In that other blog I write, I have whined a teensy little bit about Paul Krugman and The Economist failing to throw in a mention of my book in their recent pieces on what went wrong with economics. So it was great to see, in Ryan Lizza’s epic account of economic decisionmaking in the Obama White House in this week’s New Yorker, a largely unnecessary reference to The Myth of the Rational Market:
Summers told me that, as a graduate student, he first studied claims, made famous by economists at the University of Chicago, that financial markets are always rational and self-correcting. He said, “I encountered a sentence that was much quoted: ‘The efficient-market hypothesis is the best established fact in social sciences.’ Any sentence like that is a red flag to an ambitious academic.” Summers produced a body of work that undermined the efficient-market hypothesis, or E.M.H. A memorable paper on the subject, which he wrote in the early eighties but never published, began, “THERE ARE IDIOTS. Look around.” According to Justin Fox’s recent book, “The Myth of the Rational Market,” that paper persuaded Fischer Black, one of the leading theorists of E.M.H., to essentially abandon his belief in the hypothesis.

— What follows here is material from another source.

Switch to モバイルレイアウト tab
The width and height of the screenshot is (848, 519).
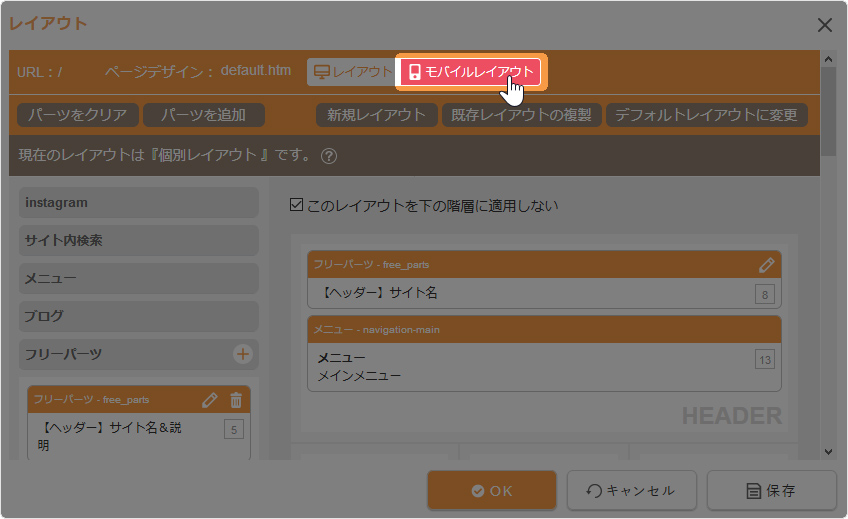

I don’t know that I’d say Fischer Black abandoned his belief in the efficient market hypothesis. He just loosened it a lot. But I’m thrilled that Lizza, whom I’ve never met, saw fit to bring up the book. We have reached the point in Myth‘s sales trajectory where little mentions here and there seem essential to keeping it from fading into, if not oblivion, some place I’d rather not see it go. So little things, like a short review in the October Harvard Business Review that doesn’t appear to be available online to non-subscribers, or a rave in the Las Vegas Business Press, or a brief mention in the New Yorker, start mattering a lot.